We conclude that the trial court did not abuse its discretion in rejecting the argument that Weycer Kaplan must be disqualified on the ground that Reliant or an affiliated person or entity is a current client of the firm.
B. The Trial Court Did Not Abuse Its Discretion in Impliedly Failing to Find that This Matter Is Substantially Related to the Firm's Prior Representation of Reliant or of an Affiliated Person or Entity.
Reliant also argues that because Weycer Kaplan previously represented it and affiliated individuals or entities, the firm's representation of Calvary in this suit violates Texas Disciplinary Rules of Professional Conduct 1.05 and 1.09. See TEX. RULES DISCIPLINARY P. R. 1.05, 1.09, reprinted in TEX. GOV'T CODE ANN., tit. 2, subtit. G, app. A-1 (West Supp. 2016). As we have just seen, there is conflicting evidence about whether Weycer Kaplan ever represented the Trust; thus, the record supports the trial court's implied failure to find that the Trust is a former client of the firm. On the other hand, it is undisputed that Sam, Connie, and Martha Range are former clients of the firm. We accordingly proceed to the next step in our analysis, and examine the Disciplinary Rules that Reliant contends required the firm's disqualification.

- Target pointing data:
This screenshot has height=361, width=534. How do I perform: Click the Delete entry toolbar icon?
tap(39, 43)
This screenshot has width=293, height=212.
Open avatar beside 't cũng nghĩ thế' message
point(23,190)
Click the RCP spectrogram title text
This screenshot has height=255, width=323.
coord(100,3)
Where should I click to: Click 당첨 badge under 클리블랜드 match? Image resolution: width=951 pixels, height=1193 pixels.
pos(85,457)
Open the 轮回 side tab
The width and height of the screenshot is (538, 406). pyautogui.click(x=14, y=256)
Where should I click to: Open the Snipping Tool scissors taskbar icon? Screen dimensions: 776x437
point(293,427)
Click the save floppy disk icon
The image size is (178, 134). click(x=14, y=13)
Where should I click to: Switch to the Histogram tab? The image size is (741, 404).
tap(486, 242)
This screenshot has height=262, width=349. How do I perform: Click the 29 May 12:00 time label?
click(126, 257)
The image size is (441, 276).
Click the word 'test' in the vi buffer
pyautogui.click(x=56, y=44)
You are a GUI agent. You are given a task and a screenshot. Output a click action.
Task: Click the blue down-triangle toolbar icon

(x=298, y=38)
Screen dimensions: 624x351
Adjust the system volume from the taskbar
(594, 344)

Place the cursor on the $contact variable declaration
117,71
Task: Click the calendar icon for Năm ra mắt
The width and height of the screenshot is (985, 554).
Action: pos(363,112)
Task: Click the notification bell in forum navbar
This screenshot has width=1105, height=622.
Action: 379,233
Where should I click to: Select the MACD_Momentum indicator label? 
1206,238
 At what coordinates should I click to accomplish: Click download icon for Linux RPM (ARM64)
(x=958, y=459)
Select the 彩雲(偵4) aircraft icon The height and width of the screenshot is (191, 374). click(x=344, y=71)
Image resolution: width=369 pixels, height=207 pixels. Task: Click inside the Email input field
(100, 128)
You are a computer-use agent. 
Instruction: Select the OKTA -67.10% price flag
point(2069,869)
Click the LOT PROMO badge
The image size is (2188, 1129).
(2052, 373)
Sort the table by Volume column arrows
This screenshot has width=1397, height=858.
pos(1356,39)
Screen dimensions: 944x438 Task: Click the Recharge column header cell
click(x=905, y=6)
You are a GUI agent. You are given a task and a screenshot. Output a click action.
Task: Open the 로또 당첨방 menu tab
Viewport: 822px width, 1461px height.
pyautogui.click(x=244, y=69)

- TO BE DONE:
A) Output the passage of the court opinion between "We conclude that" and "current client of the firm.", inclusive, with no changes.
B) Using the court opinion, list every person it says is, without dispute, a former client of the firm.

- ANSWERS PER TASK:
A)
We conclude that the trial court did not abuse its discretion in rejecting the argument that Weycer Kaplan must be disqualified on the ground that Reliant or an affiliated person or entity is a current client of the firm.

B)
Sam Range
Connie Range
Martha Range